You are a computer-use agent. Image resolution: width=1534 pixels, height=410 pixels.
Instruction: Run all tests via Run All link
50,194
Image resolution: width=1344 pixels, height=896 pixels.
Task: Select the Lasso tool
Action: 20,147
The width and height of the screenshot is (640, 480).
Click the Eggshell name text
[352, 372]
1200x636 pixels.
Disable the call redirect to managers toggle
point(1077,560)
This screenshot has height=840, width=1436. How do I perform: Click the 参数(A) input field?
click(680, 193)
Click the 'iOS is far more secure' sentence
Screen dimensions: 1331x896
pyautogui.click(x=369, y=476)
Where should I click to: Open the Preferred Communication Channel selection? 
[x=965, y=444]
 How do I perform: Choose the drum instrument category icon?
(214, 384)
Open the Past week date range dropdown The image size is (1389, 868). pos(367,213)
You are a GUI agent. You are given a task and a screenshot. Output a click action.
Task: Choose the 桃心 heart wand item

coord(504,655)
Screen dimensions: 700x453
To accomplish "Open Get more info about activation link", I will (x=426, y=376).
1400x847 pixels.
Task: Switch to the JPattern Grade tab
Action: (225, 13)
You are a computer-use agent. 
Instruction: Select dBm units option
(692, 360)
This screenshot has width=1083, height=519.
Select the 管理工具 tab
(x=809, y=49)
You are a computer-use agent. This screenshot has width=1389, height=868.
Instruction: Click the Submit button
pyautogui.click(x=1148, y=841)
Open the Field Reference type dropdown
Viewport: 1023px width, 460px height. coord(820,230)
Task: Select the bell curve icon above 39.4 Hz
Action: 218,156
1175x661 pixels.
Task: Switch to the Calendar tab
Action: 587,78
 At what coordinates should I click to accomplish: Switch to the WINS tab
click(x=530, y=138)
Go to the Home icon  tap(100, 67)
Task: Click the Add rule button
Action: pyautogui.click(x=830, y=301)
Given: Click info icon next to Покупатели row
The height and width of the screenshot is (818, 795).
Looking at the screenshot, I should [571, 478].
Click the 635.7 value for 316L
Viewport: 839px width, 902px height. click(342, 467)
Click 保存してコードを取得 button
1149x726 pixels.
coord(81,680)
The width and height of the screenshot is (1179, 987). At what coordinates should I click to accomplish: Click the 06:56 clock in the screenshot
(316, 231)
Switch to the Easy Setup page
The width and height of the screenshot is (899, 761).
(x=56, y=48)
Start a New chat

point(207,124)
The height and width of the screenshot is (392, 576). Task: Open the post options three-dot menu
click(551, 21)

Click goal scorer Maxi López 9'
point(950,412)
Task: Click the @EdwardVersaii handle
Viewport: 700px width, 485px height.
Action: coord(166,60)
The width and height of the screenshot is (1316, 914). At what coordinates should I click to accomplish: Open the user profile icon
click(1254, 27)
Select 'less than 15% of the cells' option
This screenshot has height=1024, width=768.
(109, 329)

-----

Set down each line of the data precisely as it appears above.

Worked solution
You are a computer-use agent. Image resolution: width=1534 pixels, height=410 pixels.
Instruction: Run all tests via Run All link
50,194
Image resolution: width=1344 pixels, height=896 pixels.
Task: Select the Lasso tool
Action: 20,147
The width and height of the screenshot is (640, 480).
Click the Eggshell name text
[352, 372]
1200x636 pixels.
Disable the call redirect to managers toggle
point(1077,560)
This screenshot has height=840, width=1436. How do I perform: Click the 参数(A) input field?
click(680, 193)
Click the 'iOS is far more secure' sentence
Screen dimensions: 1331x896
pyautogui.click(x=369, y=476)
Where should I click to: Open the Preferred Communication Channel selection? 
[x=965, y=444]
 How do I perform: Choose the drum instrument category icon?
(214, 384)
Open the Past week date range dropdown The image size is (1389, 868). pos(367,213)
You are a GUI agent. You are given a task and a screenshot. Output a click action.
Task: Choose the 桃心 heart wand item

coord(504,655)
Screen dimensions: 700x453
To accomplish "Open Get more info about activation link", I will (x=426, y=376).
1400x847 pixels.
Task: Switch to the JPattern Grade tab
Action: (225, 13)
You are a computer-use agent. 
Instruction: Select dBm units option
(692, 360)
This screenshot has width=1083, height=519.
Select the 管理工具 tab
(x=809, y=49)
You are a computer-use agent. This screenshot has width=1389, height=868.
Instruction: Click the Submit button
pyautogui.click(x=1148, y=841)
Open the Field Reference type dropdown
Viewport: 1023px width, 460px height. coord(820,230)
Task: Select the bell curve icon above 39.4 Hz
Action: 218,156
1175x661 pixels.
Task: Switch to the Calendar tab
Action: 587,78
 At what coordinates should I click to accomplish: Switch to the WINS tab
click(x=530, y=138)
Go to the Home icon  tap(100, 67)
Task: Click the Add rule button
Action: pyautogui.click(x=830, y=301)
Given: Click info icon next to Покупатели row
The height and width of the screenshot is (818, 795).
Looking at the screenshot, I should [571, 478].
Click the 635.7 value for 316L
Viewport: 839px width, 902px height. click(342, 467)
Click 保存してコードを取得 button
1149x726 pixels.
coord(81,680)
The width and height of the screenshot is (1179, 987). At what coordinates should I click to accomplish: Click the 06:56 clock in the screenshot
(316, 231)
Switch to the Easy Setup page
The width and height of the screenshot is (899, 761).
(x=56, y=48)
Start a New chat

point(207,124)
The height and width of the screenshot is (392, 576). Task: Open the post options three-dot menu
click(551, 21)

Click goal scorer Maxi López 9'
point(950,412)
Task: Click the @EdwardVersaii handle
Viewport: 700px width, 485px height.
Action: coord(166,60)
The width and height of the screenshot is (1316, 914). At what coordinates should I click to accomplish: Open the user profile icon
click(1254, 27)
Select 'less than 15% of the cells' option
This screenshot has height=1024, width=768.
(109, 329)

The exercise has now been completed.